Pat’s Place: March Is Multiple Myeloma Awareness Month

I just returned from an event designed to help kick off multiple myeloma awareness month. I didn’t remember March was “our month” until I was getting ready for the program.
In the competitive world of raising awareness about the different types of cancers, using specific colors and symbols to help “brand” each cancer is all the rage.
The pink ribbon representing breast cancer has been far and away the most effective. Prostate cancer is trying to make light blue equally recognizable.
Were you aware multiple myeloma has a color, too? It’s burgundy or maroon. Hasn’t really caught-on yet, has it?
But don’t feel bad. Neither has pearl for lung cancer, orange for leukemia, or black for melanoma. How about brown for colon cancer? I guess that one makes sense.
But why assign months or colors to different cancers? An obvious reason is to raise awareness so that people donate money for research, patient assistance programs, and more. In this post-recession world, organizations and research centers are competing for a shrinking pot of dollars.
Colors help fundraisers market their particular cancer.
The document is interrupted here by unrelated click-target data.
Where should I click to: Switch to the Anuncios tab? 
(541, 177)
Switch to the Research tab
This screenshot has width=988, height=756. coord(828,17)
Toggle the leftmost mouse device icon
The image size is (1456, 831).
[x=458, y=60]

So does having a month set aside to help “get the word out.”
But there are a number of other positive, less obvious reasons why designating March as “multiple myeloma awareness month” and establishing burgundy as the official color is important, especially for a multiple myeloma patient like me.
Whenever I see another patient wearing a burgundy wrist band, I immediately feel connected—like I already know them.
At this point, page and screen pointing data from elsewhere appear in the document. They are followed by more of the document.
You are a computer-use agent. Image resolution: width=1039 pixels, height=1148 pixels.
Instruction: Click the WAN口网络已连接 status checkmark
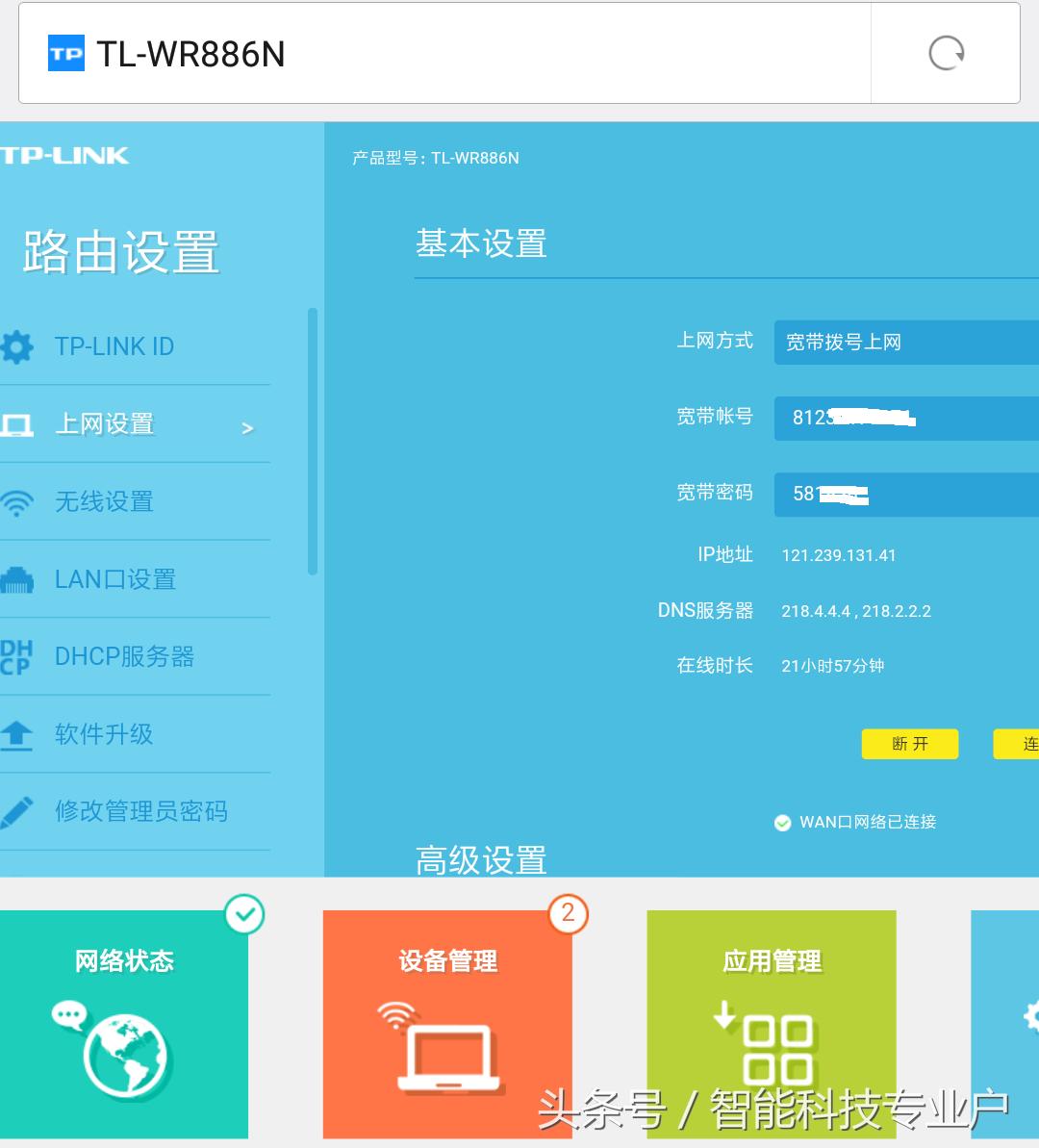pos(782,823)
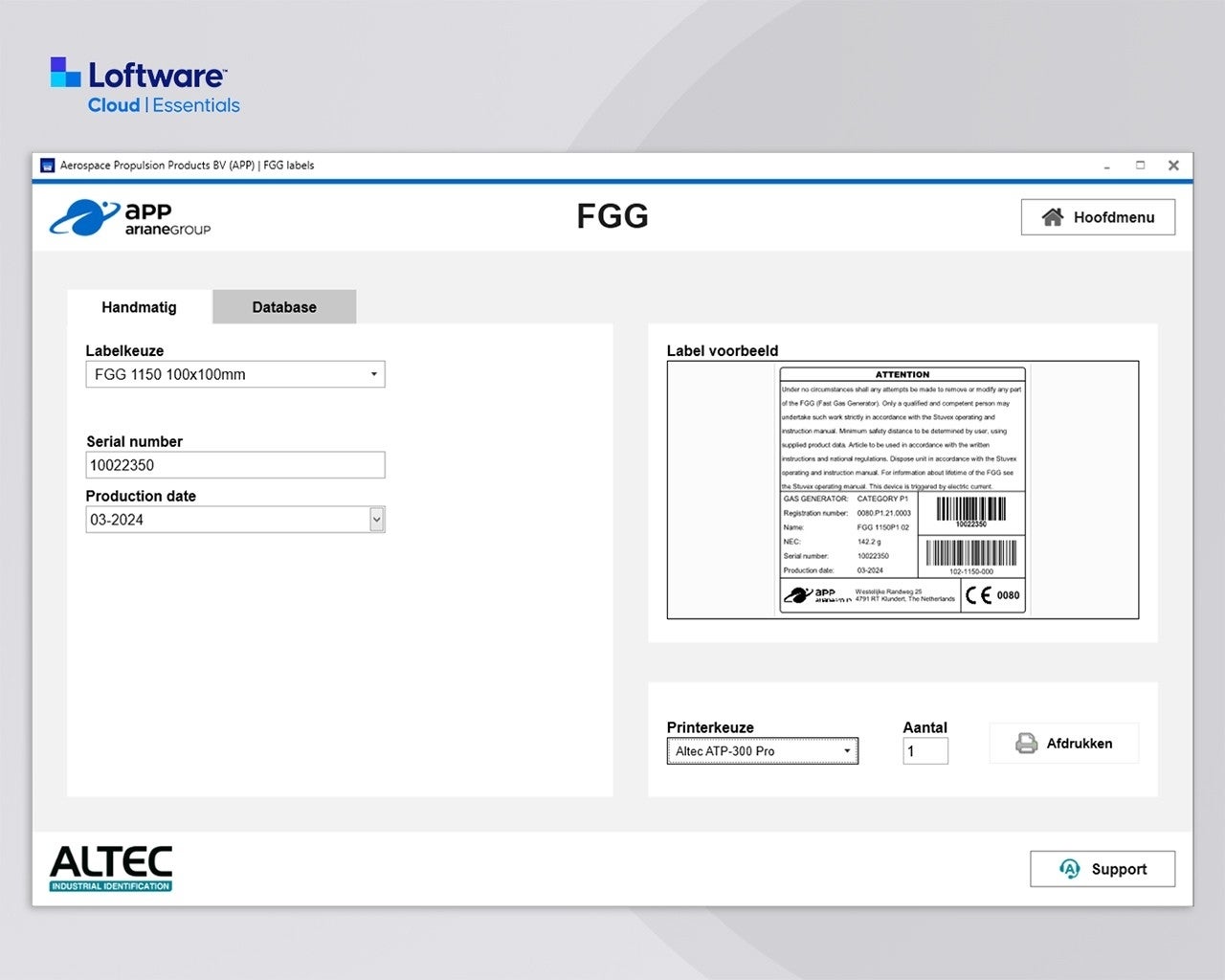The height and width of the screenshot is (980, 1225).
Task: Click the headset icon on Support button
Action: tap(1069, 869)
Using a common color helps give me a sense of community. Maybe it is my coaching background, but I like having a “team” color. There is strength in numbers. And if you are on a team, you are never alone. This is reassuring to me.
Having a recognizable team color is important. But getting an entire month designated to help raise multiple myeloma awareness is fantastic! Anything that helps others understand that “we have cancer” works for me.
If we all help get the word out, others may begin to recognize the symptoms of multiple myeloma. Husbands, wives, and children may get their loved ones to see a doctor sooner. Familiarity with our cancer may also help doctors and nurses recognize the signs and symptoms and know what tests to run, so they can diagnose patients sooner.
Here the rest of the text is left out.